BACKGROUND & AIMS: Severe malnutrition exposes patients to adverse outcomes and a higher mortality risk. The Yucatan minipig, closer to human physiology than murine models could be a pertinent and innovative experimental model for studying the physiopathology and consequences of severe malnutrition. The present study aimed to determine whether a low calorie/low protein diet (LC/LP) can reproduce marasmus malnutrition in minipigs, and to characterize body composition, gut microbiota, malnutrition-related blood parameters, and histological and molecular skeletal muscle patterns. METHODS: Eleven Yucatan minipigs were subjected to two different diets: a standard control diet (ST) (n = 5) and a LC/LP diet (n = 6). LC/LP animals daily received 50% of an isocaloric low-protein diet (10.37 MJ/kg, 8.6% protein). Body composition was measured by computed tomography (CT-scan) before (T0) and after 8 weeks of diet (T8). Trapezius and biceps femoris muscles were sampled at the end of protocol to perform histological and molecular analyses. Gut microbiota composition were was also analyzed at T0 and T8 in fecal samples. RESULTS: Eight weeks of LC/LP diet significantly reduced body weight (-12.3 ± 9.5%, P = 0.03) and gut microbiota richness (i.e. number of observed species) (-10.4 ± 8.3%, P = 0.014) compared to baseline. After 8 weeks, LC/LP animals exhibited a significant reduction of retroperitoneal fat and skeletal muscle surface areas (P = 0.03 and P = 0.047, respectively), whereas these parameters remained unchanged in ST animals.

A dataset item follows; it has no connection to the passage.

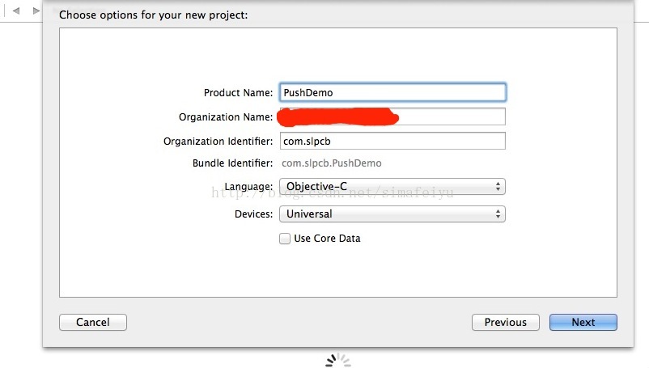Click the up-down arrows on Language popup
Image resolution: width=649 pixels, height=368 pixels.
[498, 187]
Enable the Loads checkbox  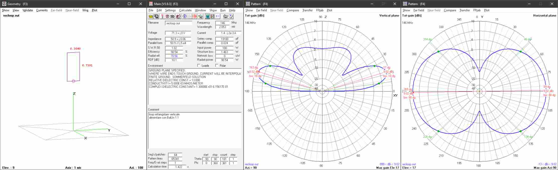199,66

These reductions were associated with lower muscle fiber cross-sectional area (CSA) in trapezius (P < 0.001) and biceps femoris (P = 0.003) in LC/LP animals compared to ST. LC/LP diet promoted an increase of AMP kinase phosphorylation in trapezius and biceps femoris (P = 0.05), but did not affect cytochrome c and COX IV protein content, markers of mitochondrial content. Gene and proteins involved in ubiquitin-proteasome system and apoptosis remained unchanged after 8 weeks of LC/LP diet both in trapezius and biceps femoris. CONCLUSION: All these findings support that this experimental minipig model of severe malnutrition is valid to mimic pathophysiological changes occurring in human protein-energy marasmus malnutrition and muscle atrophy associated with malnutrition, as observed in patients with secondary sarcopenia.